Respiratory Drugs Flashcards
What is an example of a Beta-Adrenergic Bronchodilator?
Salbutamol,
Salmeterol
What is the mechanism of action for salbutamol
Short-acting Beta-2 adrenoceptor agonists (SABA)
Relaxes bronchial smooth muscle, inducing bronchodilation.
Inhibit pro-inflammatory cytokine release from mast cells and TNF-α release from monocytes, reducing airway inflammation.
Increase mucus clearance from the airways by stimulating cilia action.
What are the main indications of salbutamol and salmeterol
asthma
COPD
List some side effects of salbutamol and salmeterol
Tremor
Tachycardia / cardiac dysrhythmia
Headache
Sleep disturbances
What is important clinically regarding Pharmacokinetics/dynamics for salbutamol
Only a small % of inhaled drug reaches target in the airways – a spacer may improve drug delivery
What information should you tell the patient before starting salbutamol
Check inhaler technique, review the need for spacer / nebuliser.

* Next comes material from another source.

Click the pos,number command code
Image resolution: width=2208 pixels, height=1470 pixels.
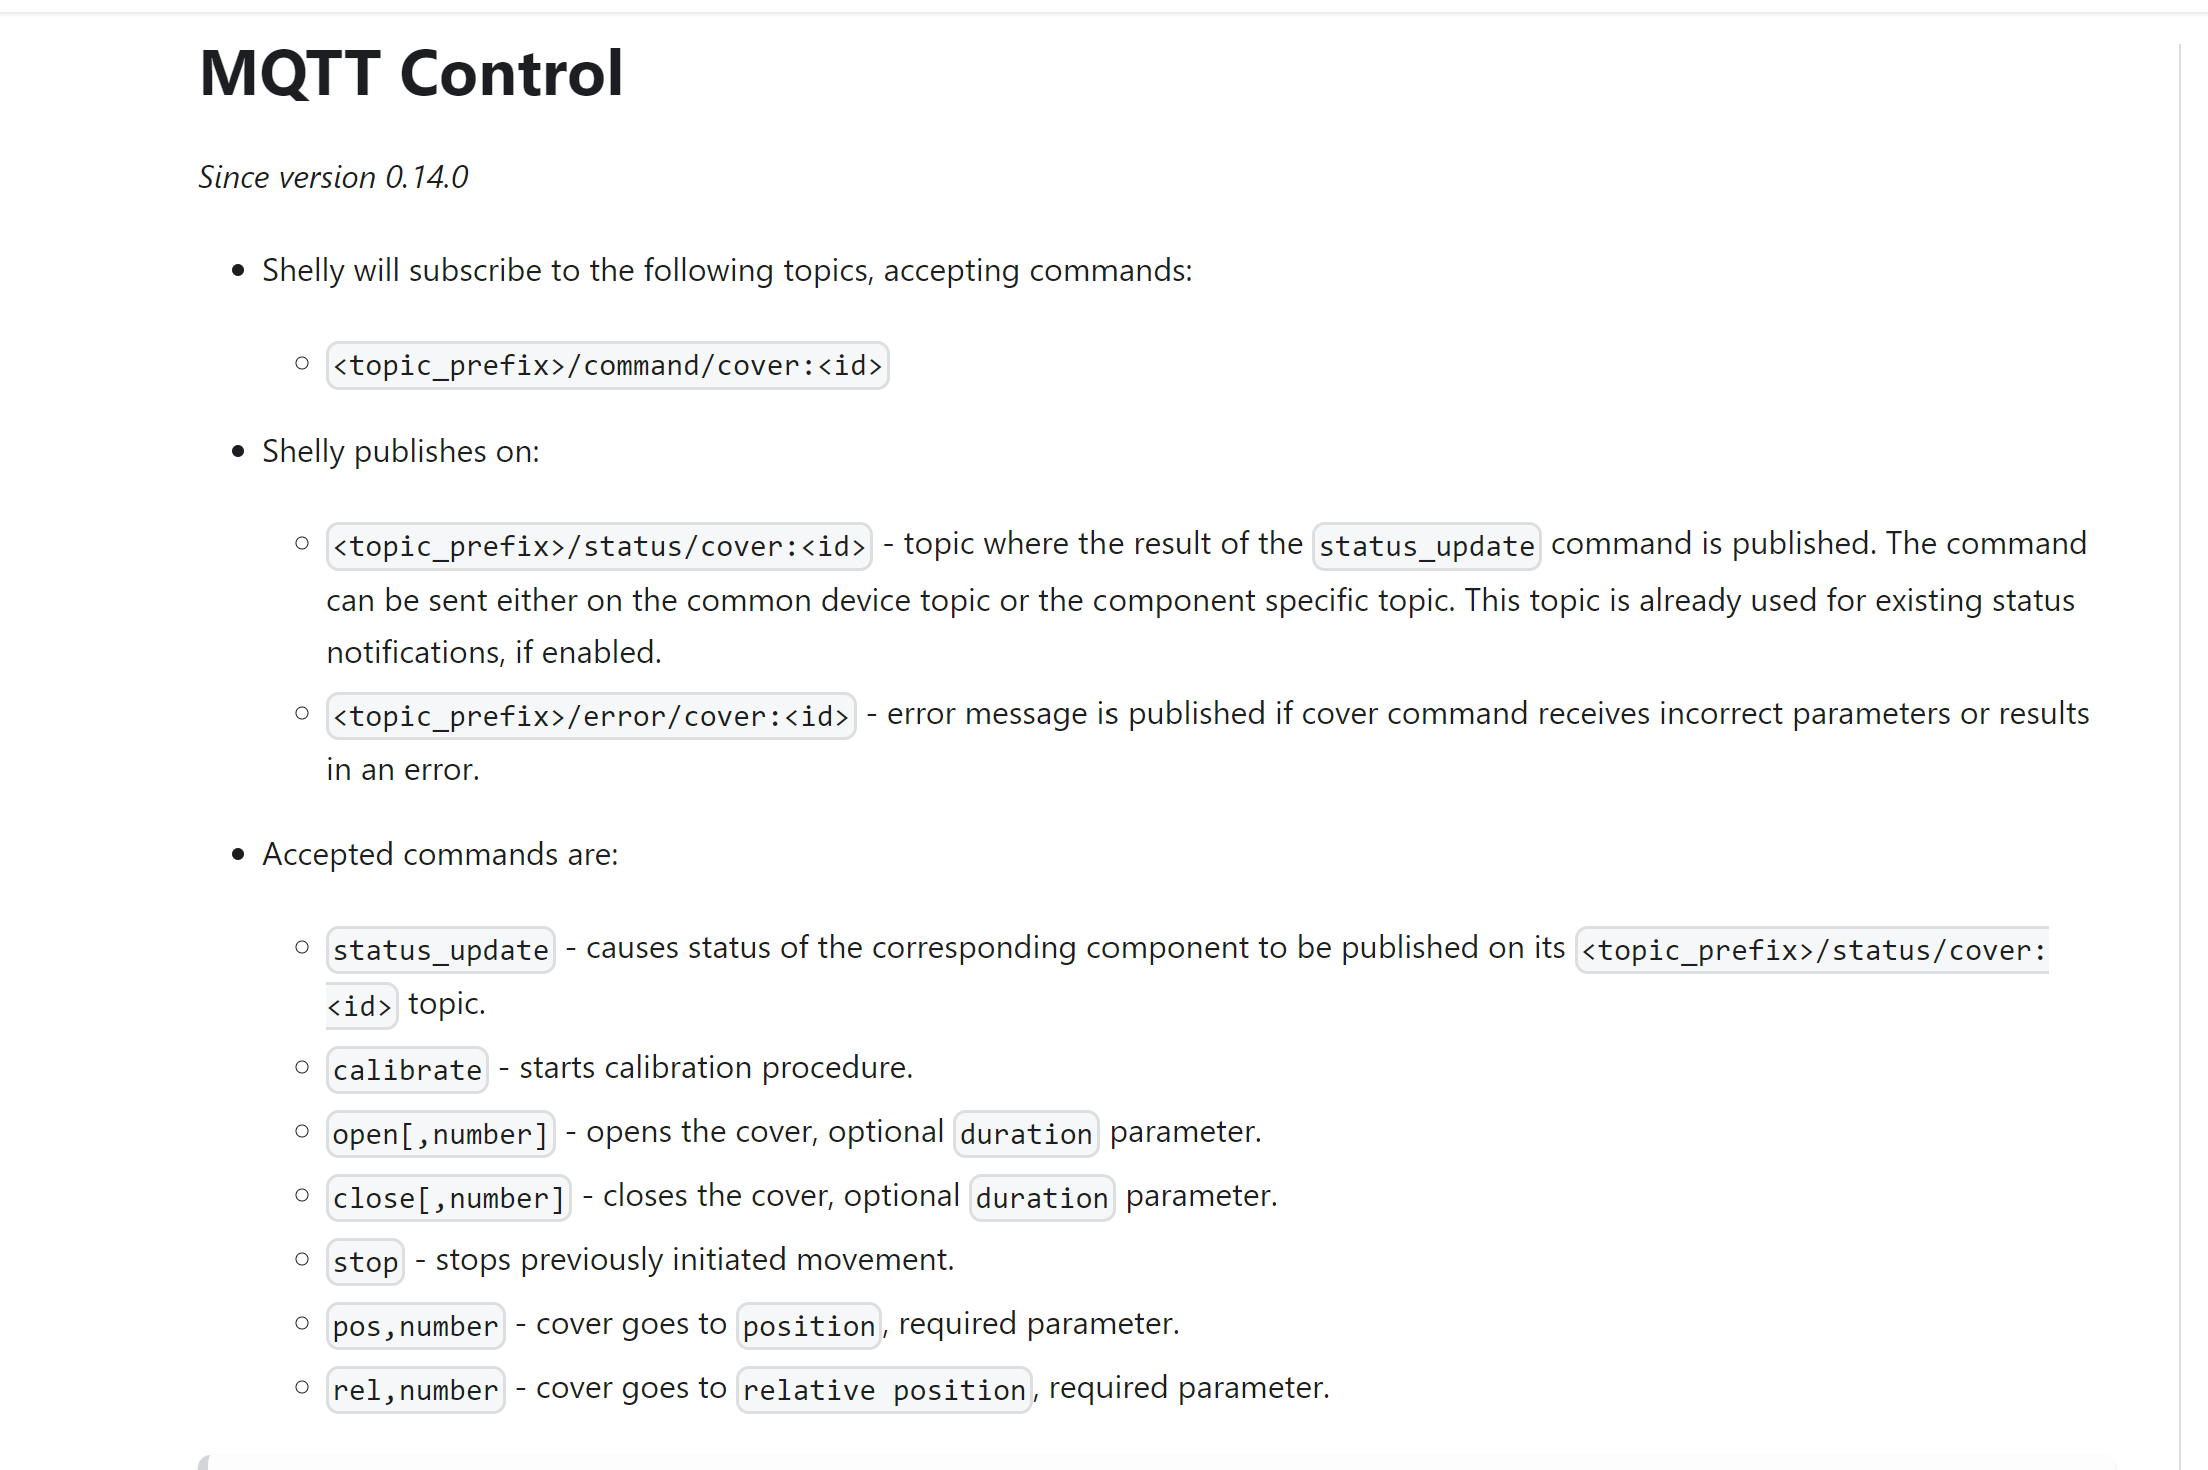click(x=415, y=1326)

In exercise-induced-asthma, a dose immediately before exercise can reduce incidence of symptoms.
If required more than once daily, treatment needs reviewed.
What is the mechanism of action for salmeterol
Long-acting Beta-2 adrenoceptor agonist (LABA)

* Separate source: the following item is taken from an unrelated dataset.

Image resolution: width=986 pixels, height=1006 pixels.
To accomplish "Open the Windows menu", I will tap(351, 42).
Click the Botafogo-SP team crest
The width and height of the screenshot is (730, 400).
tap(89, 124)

Relaxes bronchial smooth muscle, inducing bronchodilation.
Inhibit pro-inflammatory cytokine release from mast cells and TNF-α release from monocytes, reducing airway inflammation.
Increase mucus clearance from the airways by stimulating cilia action.

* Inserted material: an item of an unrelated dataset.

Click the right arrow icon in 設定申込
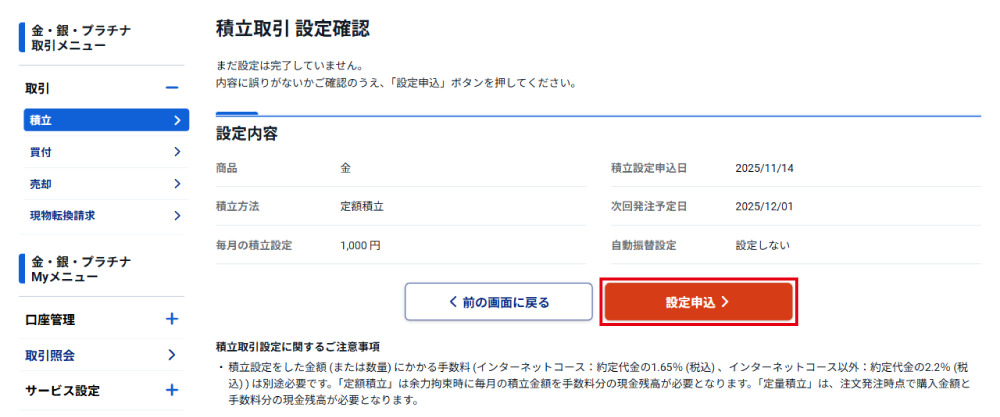 (725, 301)
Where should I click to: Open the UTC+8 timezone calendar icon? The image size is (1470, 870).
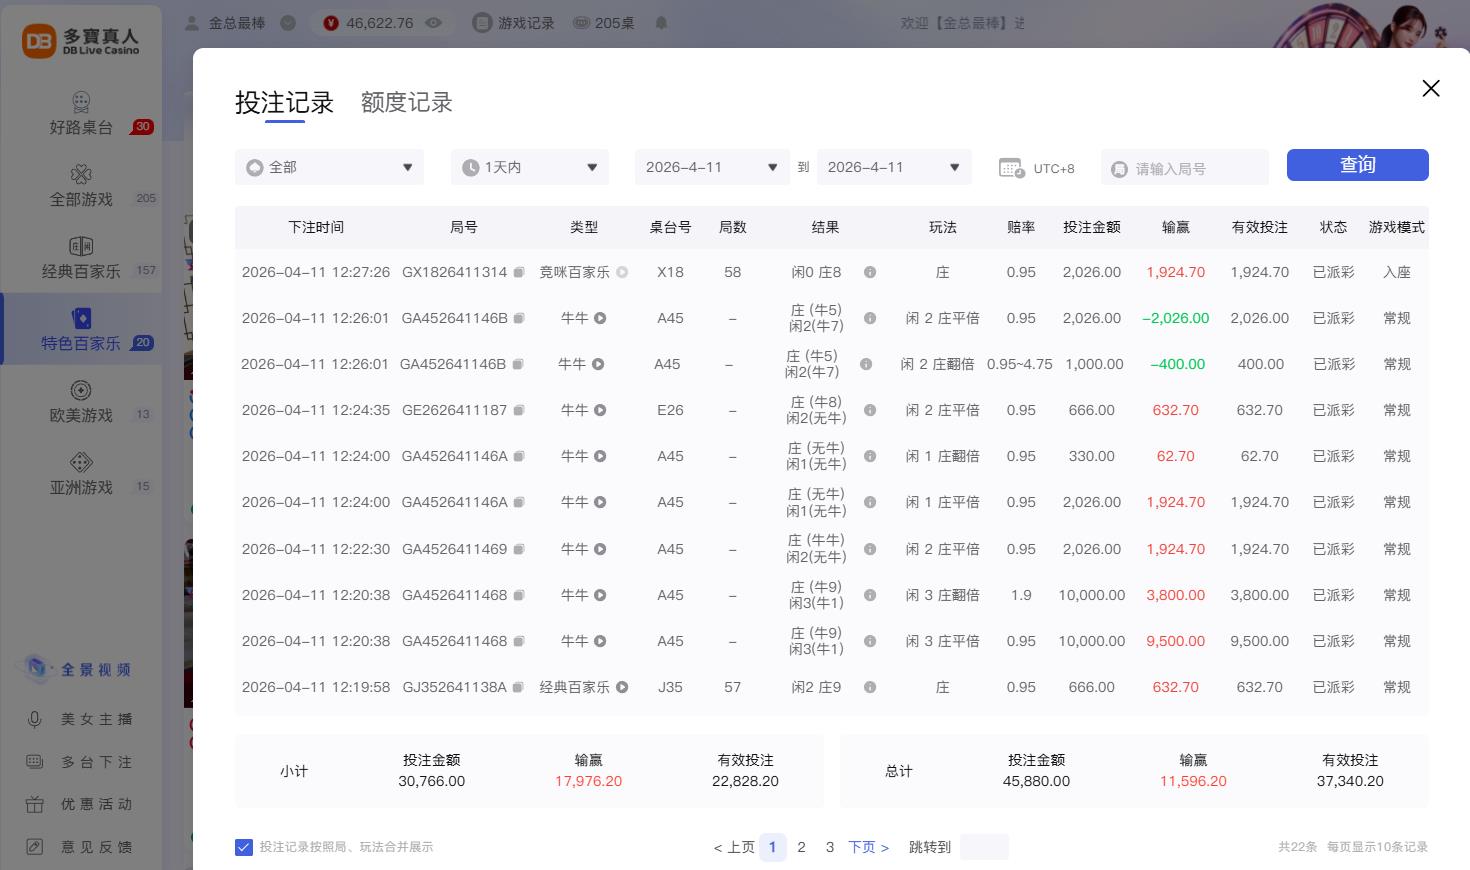[1011, 168]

What is important clinically regarding Pharmacokinetics/dynamics for salmeterol
Not to be commenced in patients with rapidly deteriorating asthma – slower onset of action than SABA’s.
What information should you tell the patient before starting salmeterol
Report any deterioration in symptoms following initiation of LABA.
Do not exceed stated dose.
Seek medical advice when stated dose fails to control symptoms.
what are 2 examples of Anti-Muscarinic Bronchodilators?
Tiotropium
Ipratropium Bromide
What is the MoA for anti-muscarinic bronchodilators?
Muscarinic receptor (M3) antagonists producing bronchodilatory effects. Reduces mucus secretion and may increase bronchial mucus clearance by stimulating cilia.
What are the main indications for Tiotropium and Ipratropium Bromide
Asthma
COPD
Rhinitis
List some side effects of Tiotropium and Ipratropium Bromide
dry mouth
cough
constipation
What is important clinically regarding Pharmacokinetics/dynamics for anti-muscarinic bronchodilators
Inhaled and poorly absorbed into the circulation – unable to affect systemic muscarinic/cholinergic receptors
Nebulised Ipratropium Bromide should always be administered via a mouth piece to minimize the risk of acute angle closure glaucoma.
What information should you tell the patient before starting an anti-muscarinic bronchodilator
Good inhaler technique improves efficacy.